Este primeiro contato colocou Andréia em um meio totalmente diferente do que imaginava, distinto da ideia da junção de arte e matemática que visualizava na arquitetura e no urbanismo quando jovem. A semente plantada ainda na época do estágio, levou a profissional para o mestrado e o doutorado em Comunicação e Semiótica pela Pontifícia Universidade Católica de São Paulo (PUC-SP), onde pesquisou temas relacionados à arte no espaço urbano e às periferias das cidades brasileiras contadas e cantadas pela juventude do hip-hop. As experiências no ambiente acadêmico trouxeram uma nova ferramenta para a vida profissional: a inclusão da arte e da cultura no desenvolvimento de trabalhos técnicos como uma tentativa de compreender os espaços e a população local. Por isso, em 2006, a arquiteta concorreu a um edital nacional do Conselho Nacional de Desenvolvimento Científico e Tecnológico (CNPq) para apoio a estágio doutoral. Aprovada, ela seguiu rumo a Portugal, com estadia no Centro de Estudos Sociais de Coimbra (CES), sob orientação de Boaventura de Sousa Santos.
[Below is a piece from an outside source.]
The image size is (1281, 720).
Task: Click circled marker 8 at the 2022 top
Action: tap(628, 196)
Foi do outro lado do Atlântico que entrou em contato com o pensamento pós-colonial, refletindo e analisando os efeitos políticos, filosóficos, artísticos e literários deixados pelo colonialismo. “Nesses anos, pude perceber como o debate sobre a arquitetura desconsiderava a história das cidades africanas e os fenômenos contemporâneos do continente como um todo”, destaca. Carregando consigo uma bagagem de estudos críticos a ao eurocentrismo, em 2009 Andréia se mudou para Cabo Verde. No arquipélago, teve “uma vivência indispensável para incorporar uma experiência não somente sobre o contexto africano, mas também, a partir dele”, cita. Em um país e em uma cultura distinta, a arquiteta e urbanista passou a trabalhar no Centro de Investigação em Desenvolvimento Local e Ordenamento do Território (Cidlot), dentro da Universidade de Cabo Verde, estudando as cidades africanas, a despeito do imenso vazio sobre o tema na literatura especializada.
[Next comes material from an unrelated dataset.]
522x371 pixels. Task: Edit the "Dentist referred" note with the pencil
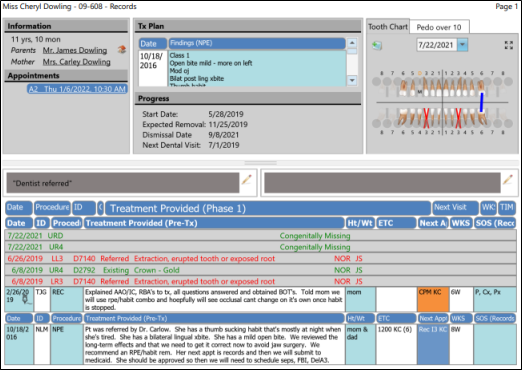(247, 179)
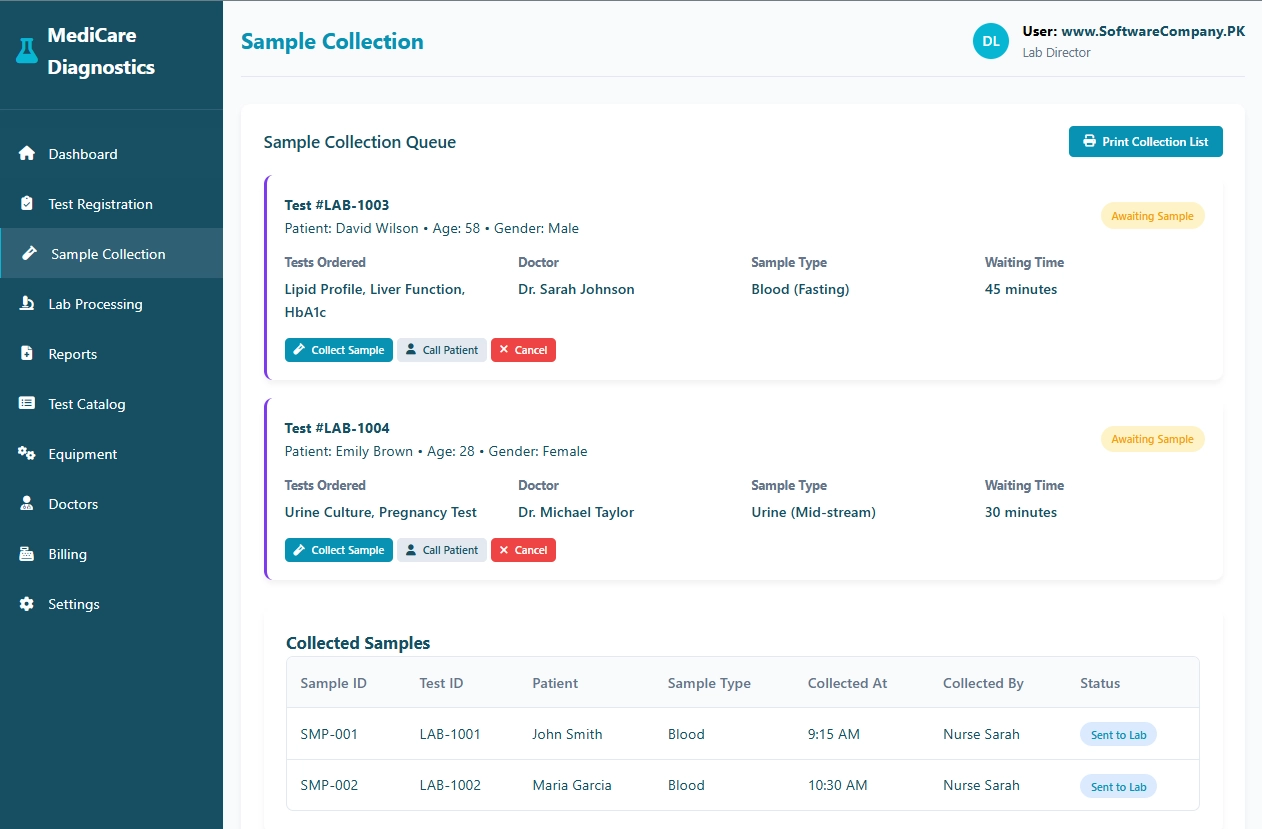Cancel Test LAB-1004 for Emily Brown
The height and width of the screenshot is (829, 1262).
click(523, 550)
Com o nascimento da filha e saudades de casa, o retorno ao Brasil começou a surgir no seu horizonte. Mesmo satisfeita com o trabalho e os desafios no Cidlot, uma amiga lhe mostrou o projeto da Universidade Federal da Integração Latino-Americana (Unila). Em 2012, retornando às terras brasileiras, tornou-se a primeira professora do curso de arquitetura da Unila ampliando ainda mais o seu caminho profissional neste diálogo sul-sul, entre África e América Latina. Ao longo de sua trajetória profissional e política, através dos estudos feministas e das relações étnico-raciais, da sociologia das ausências, do pensamento decolonial e da teoria marxista da dependência, chegou à liderança do Maloca – Grupo de Estudos Multidisciplinares em Urbanismos e Arquitetura do Sul, registrado pela UNILA no diretório de grupos de pesquisa do CNPq desde 2013.
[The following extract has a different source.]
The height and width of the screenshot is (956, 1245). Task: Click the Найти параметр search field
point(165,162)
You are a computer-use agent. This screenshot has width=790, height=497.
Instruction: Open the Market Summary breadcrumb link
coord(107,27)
“Todo o conhecimento que desenvolvi em Cabo Verde me mostrou como muito da teoria dominante sobre cidades ignora a realidade das pequenas e médias urbanidades”, destaca. Em seu trabalho, sempre sob um viés de classe, gênero e raça, ela busca desenvolver uma perspectiva epistemológica que dê conta da pluralidade, sem o usual ocultamento técnico das matrizes africanas e indígenas e sem trasladar acriticamente o debate do Norte Global para a nossa realidade urbana e territorial. Ainda, afirma a arquiteta: “a ótica dominante na área acaba tornado a arquitetura apenas uma engrenagem do capitalismo”.

É justamente na perspectiva oposta que a arquiteta tem trabalhado, inclusive atuando junto a movimentos sociais e sindicais, relacionados direta ou indiretamente com a área, como é o caso do ANDES – Sindicato Nacional dos Docentes das Instituições de Ensino Superior, ou, mais recentemente, junto ao Sindicato dos Arquitetos do Paraná.

Atualmente, estar na Unila significa para Andréia um encontro especial, afinal a universidade representa a esperança de estar em um ambiente acadêmico onde convive com estudantes e colegas de diferentes países e regiões do Brasil. “É um espaço de troca de conhecimentos, estudos e de luta para uma arquitetura mais popular e mais ligada ao território onde ela se aplica, isto é, poder partir de um horizonte onde podemos construir a arquitetura como ferramenta para a transformação radical do mundo”, destaca.